Sambil duduk bersila di tanah, mulut komat kamit mengunyah buah pinang dengan bibir merah berwarna, Nathaniel Yaru (63 tahun) menyampaikan tantangan yang dihadapi dalam hal budi daya kakao Belanda atau dikenal juga dengan coklat kerafat. Menurutnya, petani masih kekurangan alat untuk aktivitas budidaya seperti, parang, galah, dan polybag agar produksi kakao mereka bisa lebih lancar dan baik kedepannya.
Menurut Nathaniel, ini bagian penting dari proses budidaya kakao, betapa tidak, berkebun adalah merupakan mata pencaharian utama masyarakat di Kampung Sabeyab Besar, Distrik Kemtuk, Kabupaten Jayapura, yang juga merupakan tempat Nathaniel. Sejak 2008, masyarakat kampung telah sepakat membentuk kelompok tani kakao, Srukumani namanya, yang artinya sumber daya yang tidak pernah habis. Ada 32 petani yang bergabung dalam kelompok tani ini, rata-rata punya kebun seluas 2–3 ha.

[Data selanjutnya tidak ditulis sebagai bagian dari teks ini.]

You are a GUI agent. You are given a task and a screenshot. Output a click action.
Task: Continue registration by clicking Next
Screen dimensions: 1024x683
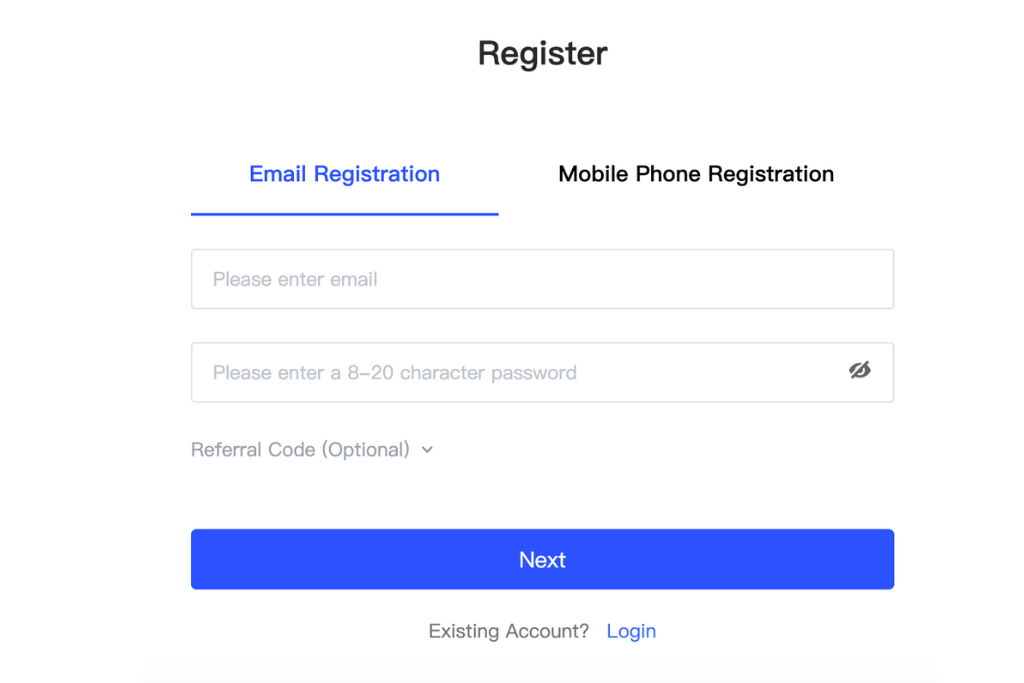click(542, 559)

Nathaniel menjelaskan sebenarnya kelompok tani ini cukup lama mati suri, namun sejak tahun 2012 aktvitas kelompok tani Srukamani mulai menggeliat lagi, inipun setelah mendapat dampingan dari WWF Indonesia. Melalui program pendampingan kelompok tani oleh WWF Indonesia, Nathaniel dan petani lain telah mendapatkan beragam pelatihan dan peningkatan kapasitas budidaya kakao. Sebagai ketua kelompok tani, dia tidak lelah untuk memotivasi petani lain untuk memperhatikan kondisi kebun mereka. Dia tidak pelit berbagi pengalaman dan pengetahuannya untuk setiap tahapan proses persiapan panen, perawatan kebun, proses panen dan pascapanen.

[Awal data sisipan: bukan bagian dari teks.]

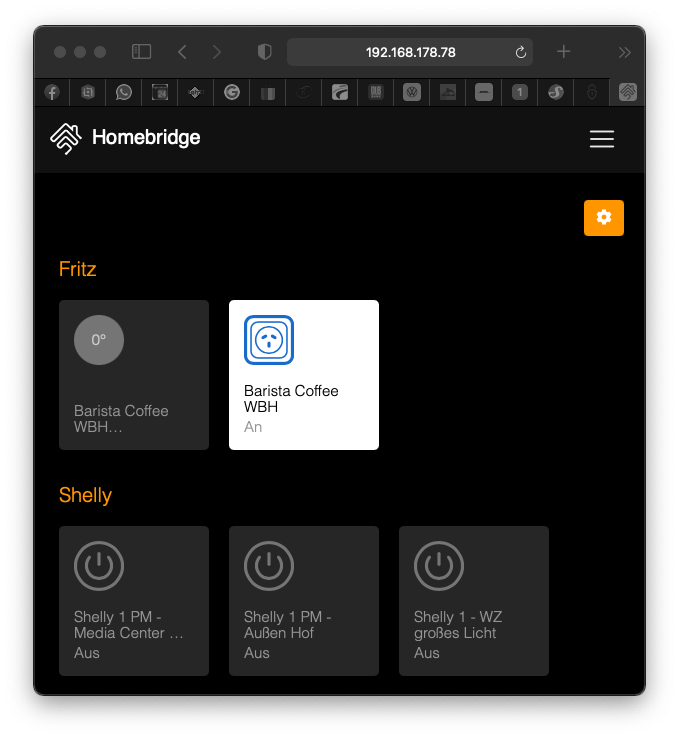The width and height of the screenshot is (679, 737).
Task: Click the Homebridge title text link
Action: click(146, 138)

“Sekarang Sa –saya- senang, biji kakao torang -kami su –sudah- dibeli dengan harga tinggi,” ujarnya Nathaniel dengan logat Papua yang kental. Nathaniel menambahkan bahwa dulu biji basah kakao dibeli hanya dihargai Rp 2.000 per kg, kemudian dengan adanya dampingan WWF dan masuknya original beans, sekarang sudah menjadi Rp 7.000 per kg, belum lagi jika menjual biji kering, harganya bisa meroket sampai Rp 16.000 per kg.
Dengan bangga, Nathaniel menjelaskan kakao kampung Sabeyab Besar sudah go international ke Eropa, tepatnya di Swiss. Ucapannya memang benar adanya. Kakao belanda dari kampungnya telah menjadi bahan baku produk cokelat premium, Original Beans yang dipasarkan di Eropa. Namun prestasi luar biasa ini juga memberikan tantangan baru baginya. Sekarang dia dan petani lain sudah tidak bisa “main-main” lagi dalam membudidayakan kakao belanda. Kualitas biji kakao kering yang dihasilkan harus benar-benar memenuhi standar kualitas biji kakao premium.

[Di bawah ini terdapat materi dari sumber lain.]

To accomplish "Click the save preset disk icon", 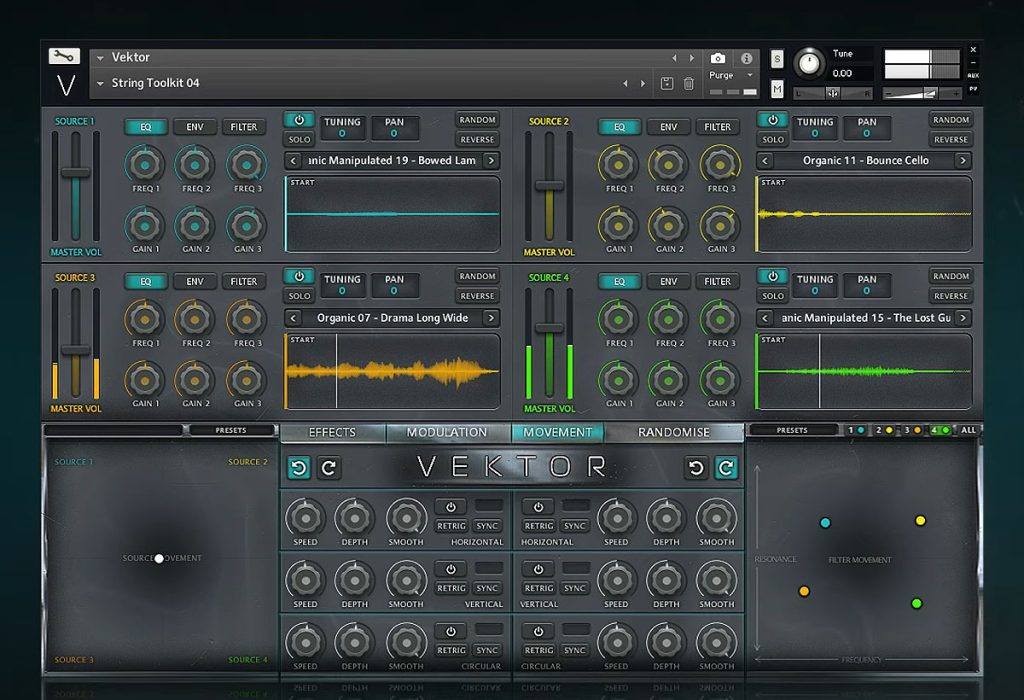I will [667, 84].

“Sekarang torang harus rajin bersihkan kebun, fermentasi dan keringkan torang punya biji kakao dengan benar,” lanjutnya. Oktober (2015) lalu saja, Nathaniel dan kelompok tani sudah dapat juga pelatihan untuk sertifikasi organik. “Su dari dulu kebun torang tak pakai pupuk kimia, kebun torang su ada di dalam hutan sejak lama, tumbuh alami begitu saja,” imbuhnya.
Bangga menunjukan lokasi kebun percontohan baru milik kelompok tani, Nathaniel menjelaskan saat ini petani juga belajar cara pembibitan dan teknik sambung samping dan sambung pucuk untuk perkembangan vegetatif tanaman kakao. Banyak petani tidak sabar untuk melakukan hal sama dengannya. Prosesnya memang bertahap tapi baginya perhatian pemerintah dan dukungan pihak lain untuk membantu kelompok taninya sangat dibutuhkan.
Baginya, hasil yang dia peroleh saat ini sudah cukup bagus dan membantu peningkatan ekonomi keluarganya. Namun sekali lagi yang membuat dia bangga karena dia telah memulainya. “Kalau torang mau memulai pasti ada hasilnya,” ungkapnya serius.
Menyimak cerita teladan Nathaniel, rasanya ingin memintanya mengutip kalimat milik sastrawan besar Indonesia, Pramoedya Ananta Toer, “Semua yang baik datang berduyun-duyun. Hanya karena aku sudah memulai. Yang lain-lain akan datang sendirinya. Semua membutuhkan permulaan. Permulaan sudah ditempuh.”